On the other side of this coin if you have a world and a playstyle that embraces the shades of grey moral system, you're likely to already have the moral quandaries more complicated and nuanced than baby kobolds.
When I was younger . . . I threw a young girl, a child, at the party who had been infected by lycanthropy and detected as "evil" by the party's paladin. I regret doing that to my players to this day, it was not cool.

If I ever use an "evil" race again, it will not be a "natural" race (moms, dads, kids, grandparents) but a created or spirit race. In my campaign . . . . Demons and devils are spirits and expansions of the plane of evil, so I'm good there. Undead are corruptions of living things that no longer are truly souled, sentient beings, so also okay. I would be okay with an "orc" type race that are created in vats by some Saruman like character rather than raised in the local orc village. But in all of these types of cases, I would try to tread carefully and mindfully.

But I'm never doing "kobold babies" again. Eesh, that was a bad time.
 

rmcoen

Adventurer
Orcs, undead, and aberrations (The Far Realm type, not flumphs) have always been my mainstays. Undead are easy - and no "undead babies" issues - and things that want to eat your brain are pretty clearly "bad guys". Orcs due to LotR and literal decades of lore and novels and games. And in the back pocket are always demons and devils.

Having said all that, my current campaign I decided to try something different - as people on the first page of this thread suggested - and went a different direction. First - while there will occasionally be "animated corpses" for one reason or another, there are no "undead". (the current druid Witch the party is fighting has Circle of Spores-style plant-zombie-things, for example.) Second - the "crystal sphere" is closed: no far realms, no Lower (or Higher) Planes interference.

Third - and on point for the conversation - there are no orcs in this world. Replacing them are "The Tribes", a loose confederation of all "goblinoids" that unitedly hate the Invaders (the PHB races, aka Kingsfolk, confined to a corner of the main continent), but also frequently don't like each other. Primal / Nature / Spirit magic is the tool and trademark of the Tribes, while the Kingsfolk have access to Arcane and Divine. [Yes, PCs can be special and still be rangers and druids, but with story consequences; likewise, the NPC hobgoblin wizard is a unique and odd thing.]

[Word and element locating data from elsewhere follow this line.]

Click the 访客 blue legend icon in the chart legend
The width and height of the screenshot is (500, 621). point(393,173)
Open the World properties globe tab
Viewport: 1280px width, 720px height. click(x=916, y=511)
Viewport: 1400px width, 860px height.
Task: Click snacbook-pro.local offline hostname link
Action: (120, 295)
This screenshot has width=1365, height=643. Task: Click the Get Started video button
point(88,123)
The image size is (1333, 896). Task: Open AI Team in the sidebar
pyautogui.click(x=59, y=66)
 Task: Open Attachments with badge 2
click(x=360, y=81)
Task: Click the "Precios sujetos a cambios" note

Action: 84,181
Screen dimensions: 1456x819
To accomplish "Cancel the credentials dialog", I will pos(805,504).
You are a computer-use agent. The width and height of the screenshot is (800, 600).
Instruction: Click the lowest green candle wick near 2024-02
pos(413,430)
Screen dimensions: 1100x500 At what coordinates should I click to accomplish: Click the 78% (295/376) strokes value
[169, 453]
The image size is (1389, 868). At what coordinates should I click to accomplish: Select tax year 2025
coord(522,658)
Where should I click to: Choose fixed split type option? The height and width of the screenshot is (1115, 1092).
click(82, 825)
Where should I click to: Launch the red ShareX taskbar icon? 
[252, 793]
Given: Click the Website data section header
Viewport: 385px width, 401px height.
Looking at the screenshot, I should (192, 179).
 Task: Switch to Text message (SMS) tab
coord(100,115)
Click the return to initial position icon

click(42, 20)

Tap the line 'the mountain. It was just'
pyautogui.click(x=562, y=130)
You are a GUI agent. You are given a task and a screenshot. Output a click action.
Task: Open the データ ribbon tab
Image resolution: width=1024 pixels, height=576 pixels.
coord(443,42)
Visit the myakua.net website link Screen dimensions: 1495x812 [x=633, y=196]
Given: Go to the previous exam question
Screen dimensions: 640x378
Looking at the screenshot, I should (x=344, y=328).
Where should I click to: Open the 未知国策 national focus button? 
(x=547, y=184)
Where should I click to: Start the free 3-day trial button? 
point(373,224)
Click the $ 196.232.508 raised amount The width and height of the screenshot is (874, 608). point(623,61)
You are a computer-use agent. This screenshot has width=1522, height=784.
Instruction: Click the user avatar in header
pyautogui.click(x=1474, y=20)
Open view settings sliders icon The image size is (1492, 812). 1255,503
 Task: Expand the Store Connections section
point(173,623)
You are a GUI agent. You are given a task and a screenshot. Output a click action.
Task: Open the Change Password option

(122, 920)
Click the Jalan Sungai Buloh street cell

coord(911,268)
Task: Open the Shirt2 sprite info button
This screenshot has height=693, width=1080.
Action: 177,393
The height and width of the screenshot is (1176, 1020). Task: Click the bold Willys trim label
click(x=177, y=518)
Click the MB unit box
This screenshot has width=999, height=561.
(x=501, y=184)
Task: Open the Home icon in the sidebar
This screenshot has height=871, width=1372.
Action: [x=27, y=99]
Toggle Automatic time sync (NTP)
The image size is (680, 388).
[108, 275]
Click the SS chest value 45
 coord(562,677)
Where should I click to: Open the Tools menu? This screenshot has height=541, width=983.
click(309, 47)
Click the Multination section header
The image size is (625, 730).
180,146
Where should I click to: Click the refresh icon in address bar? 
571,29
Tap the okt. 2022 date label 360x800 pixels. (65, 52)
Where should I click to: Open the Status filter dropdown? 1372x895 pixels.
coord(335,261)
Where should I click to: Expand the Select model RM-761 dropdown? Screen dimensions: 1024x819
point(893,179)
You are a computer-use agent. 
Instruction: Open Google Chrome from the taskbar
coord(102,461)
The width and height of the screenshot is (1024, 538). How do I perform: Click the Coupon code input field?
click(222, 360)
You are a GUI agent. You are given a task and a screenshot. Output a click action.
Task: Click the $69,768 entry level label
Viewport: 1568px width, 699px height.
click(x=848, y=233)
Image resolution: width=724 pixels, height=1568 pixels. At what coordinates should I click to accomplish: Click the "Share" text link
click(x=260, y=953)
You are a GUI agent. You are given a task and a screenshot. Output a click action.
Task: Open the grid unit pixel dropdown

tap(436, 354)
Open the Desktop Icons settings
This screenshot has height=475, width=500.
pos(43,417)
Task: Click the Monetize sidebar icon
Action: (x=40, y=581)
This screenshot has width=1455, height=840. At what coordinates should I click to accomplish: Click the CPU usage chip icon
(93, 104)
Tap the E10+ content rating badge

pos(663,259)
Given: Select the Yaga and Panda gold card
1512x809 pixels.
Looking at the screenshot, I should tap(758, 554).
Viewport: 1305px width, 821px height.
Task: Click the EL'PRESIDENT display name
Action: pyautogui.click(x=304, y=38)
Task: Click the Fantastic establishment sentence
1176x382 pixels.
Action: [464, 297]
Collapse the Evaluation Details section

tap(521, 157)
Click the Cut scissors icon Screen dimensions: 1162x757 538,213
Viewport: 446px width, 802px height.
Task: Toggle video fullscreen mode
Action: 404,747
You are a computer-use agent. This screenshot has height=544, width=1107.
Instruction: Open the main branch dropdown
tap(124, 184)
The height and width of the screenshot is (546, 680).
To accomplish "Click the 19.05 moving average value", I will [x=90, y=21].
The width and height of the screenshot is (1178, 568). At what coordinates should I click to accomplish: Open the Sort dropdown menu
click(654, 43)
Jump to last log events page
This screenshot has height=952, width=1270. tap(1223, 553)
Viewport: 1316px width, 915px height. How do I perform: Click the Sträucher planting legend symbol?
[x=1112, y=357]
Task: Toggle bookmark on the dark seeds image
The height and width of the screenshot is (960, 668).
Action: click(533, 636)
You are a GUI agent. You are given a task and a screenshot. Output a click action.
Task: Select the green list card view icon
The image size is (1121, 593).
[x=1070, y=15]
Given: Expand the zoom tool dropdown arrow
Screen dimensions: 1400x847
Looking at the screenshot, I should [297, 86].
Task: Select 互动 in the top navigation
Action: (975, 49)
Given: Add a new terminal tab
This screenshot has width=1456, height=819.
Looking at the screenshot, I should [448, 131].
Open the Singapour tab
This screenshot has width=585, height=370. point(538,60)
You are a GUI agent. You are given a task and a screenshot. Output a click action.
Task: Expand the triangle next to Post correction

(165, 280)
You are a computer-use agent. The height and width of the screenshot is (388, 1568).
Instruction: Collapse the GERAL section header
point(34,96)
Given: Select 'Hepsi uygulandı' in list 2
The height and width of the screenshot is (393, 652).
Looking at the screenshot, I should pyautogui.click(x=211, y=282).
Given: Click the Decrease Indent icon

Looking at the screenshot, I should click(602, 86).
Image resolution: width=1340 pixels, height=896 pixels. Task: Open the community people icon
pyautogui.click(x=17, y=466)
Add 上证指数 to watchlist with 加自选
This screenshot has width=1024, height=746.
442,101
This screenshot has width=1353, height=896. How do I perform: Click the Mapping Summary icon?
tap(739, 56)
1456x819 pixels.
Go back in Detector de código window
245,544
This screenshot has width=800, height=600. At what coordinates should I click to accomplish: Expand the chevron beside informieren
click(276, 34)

And here's the thing - the Tribes aren't evil. They absolutely are "antagonistic"! But it's able to nuanced and worked with. The Tribes staged a war against dwarven mining concerns in the "neutral zone", with the intent to wipe out all the dwarves and steal their (superior) mines and forges. They actually won, briefly, despite the party's best efforts, but were pushed back after a few months. During the victory, a PC was captured (well, slain, revivified, and then interrogated), but made "friends" with the aforementioned hobgoblin wizard who was in the Tribal vanguard. Later, when the rest of the PC broke the occupation force (with hundreds of dwarven reinforcements), the captured PC saved the wizard's life. And then the entire party went on a long side-quest into Tribal lands, escorted by the hobgoblin! Along the way they cleansed a goblin village of invading Wisps, saved another village from a displacer beast that had moved into their woods (Legendary Boss), one character got training on how to be a shaman (multiclass'd into druid), and they rested and relaxed ("mandatory training downtime") for a week with the goblins.

And later, elsewhere, mercilessly slaughtered several bands of goblins that had massacred a successful farmstead colony in the neutral zone.

Heck, there is even an honest-to-badness rule-breaking true undead in the game (for Story reasons, despite the campaign limit) - and the party is working with and for him!

The campaign seems to be working just fine without "evil in the DNA" creatures.